[[ MATERIAL FOR THIS TASK open ]]
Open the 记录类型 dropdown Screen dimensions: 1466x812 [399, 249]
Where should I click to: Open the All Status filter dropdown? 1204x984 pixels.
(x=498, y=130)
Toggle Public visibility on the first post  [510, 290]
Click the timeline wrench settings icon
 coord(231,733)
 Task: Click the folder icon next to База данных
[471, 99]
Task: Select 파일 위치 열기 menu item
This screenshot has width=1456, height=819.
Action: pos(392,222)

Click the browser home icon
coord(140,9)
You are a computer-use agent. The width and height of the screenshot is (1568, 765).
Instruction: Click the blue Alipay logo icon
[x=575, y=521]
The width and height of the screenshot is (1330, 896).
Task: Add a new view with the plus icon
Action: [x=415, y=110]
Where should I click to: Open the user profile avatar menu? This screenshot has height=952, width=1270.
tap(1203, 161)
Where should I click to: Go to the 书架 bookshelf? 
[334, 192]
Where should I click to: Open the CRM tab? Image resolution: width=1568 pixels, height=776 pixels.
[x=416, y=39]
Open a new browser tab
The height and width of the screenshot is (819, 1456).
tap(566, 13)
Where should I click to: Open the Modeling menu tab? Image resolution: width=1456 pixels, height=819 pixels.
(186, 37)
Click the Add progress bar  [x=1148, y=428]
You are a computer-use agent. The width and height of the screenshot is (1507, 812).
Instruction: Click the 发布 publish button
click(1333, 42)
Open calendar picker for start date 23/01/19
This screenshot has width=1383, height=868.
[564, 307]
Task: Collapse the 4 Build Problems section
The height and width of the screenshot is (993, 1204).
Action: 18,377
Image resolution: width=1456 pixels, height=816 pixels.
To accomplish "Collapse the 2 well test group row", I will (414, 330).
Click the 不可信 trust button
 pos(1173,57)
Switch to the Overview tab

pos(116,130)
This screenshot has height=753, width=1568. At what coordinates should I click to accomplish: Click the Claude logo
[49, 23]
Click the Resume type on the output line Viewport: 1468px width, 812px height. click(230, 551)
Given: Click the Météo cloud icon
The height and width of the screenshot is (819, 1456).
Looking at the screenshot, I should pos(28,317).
[[ MATERIAL FOR THIS TASK closed ]]
- TASK REQUIREMENTS:
What is needed is an exact copy of all the entries.

- WRITTEN ANSWER:
Open the 记录类型 dropdown Screen dimensions: 1466x812 [399, 249]
Where should I click to: Open the All Status filter dropdown? 1204x984 pixels.
(x=498, y=130)
Toggle Public visibility on the first post  [510, 290]
Click the timeline wrench settings icon
 coord(231,733)
 Task: Click the folder icon next to База данных
[471, 99]
Task: Select 파일 위치 열기 menu item
This screenshot has width=1456, height=819.
Action: pos(392,222)

Click the browser home icon
coord(140,9)
You are a computer-use agent. The width and height of the screenshot is (1568, 765).
Instruction: Click the blue Alipay logo icon
[x=575, y=521]
The width and height of the screenshot is (1330, 896).
Task: Add a new view with the plus icon
Action: [x=415, y=110]
Where should I click to: Open the user profile avatar menu? This screenshot has height=952, width=1270.
tap(1203, 161)
Where should I click to: Go to the 书架 bookshelf? 
[334, 192]
Where should I click to: Open the CRM tab? Image resolution: width=1568 pixels, height=776 pixels.
[x=416, y=39]
Open a new browser tab
The height and width of the screenshot is (819, 1456).
tap(566, 13)
Where should I click to: Open the Modeling menu tab? Image resolution: width=1456 pixels, height=819 pixels.
(186, 37)
Click the Add progress bar  [x=1148, y=428]
You are a computer-use agent. The width and height of the screenshot is (1507, 812).
Instruction: Click the 发布 publish button
click(1333, 42)
Open calendar picker for start date 23/01/19
This screenshot has width=1383, height=868.
[564, 307]
Task: Collapse the 4 Build Problems section
The height and width of the screenshot is (993, 1204).
Action: 18,377
Image resolution: width=1456 pixels, height=816 pixels.
To accomplish "Collapse the 2 well test group row", I will (414, 330).
Click the 不可信 trust button
 pos(1173,57)
Switch to the Overview tab

pos(116,130)
This screenshot has height=753, width=1568. At what coordinates should I click to accomplish: Click the Claude logo
[49, 23]
Click the Resume type on the output line Viewport: 1468px width, 812px height. click(230, 551)
Given: Click the Météo cloud icon
The height and width of the screenshot is (819, 1456).
Looking at the screenshot, I should pos(28,317).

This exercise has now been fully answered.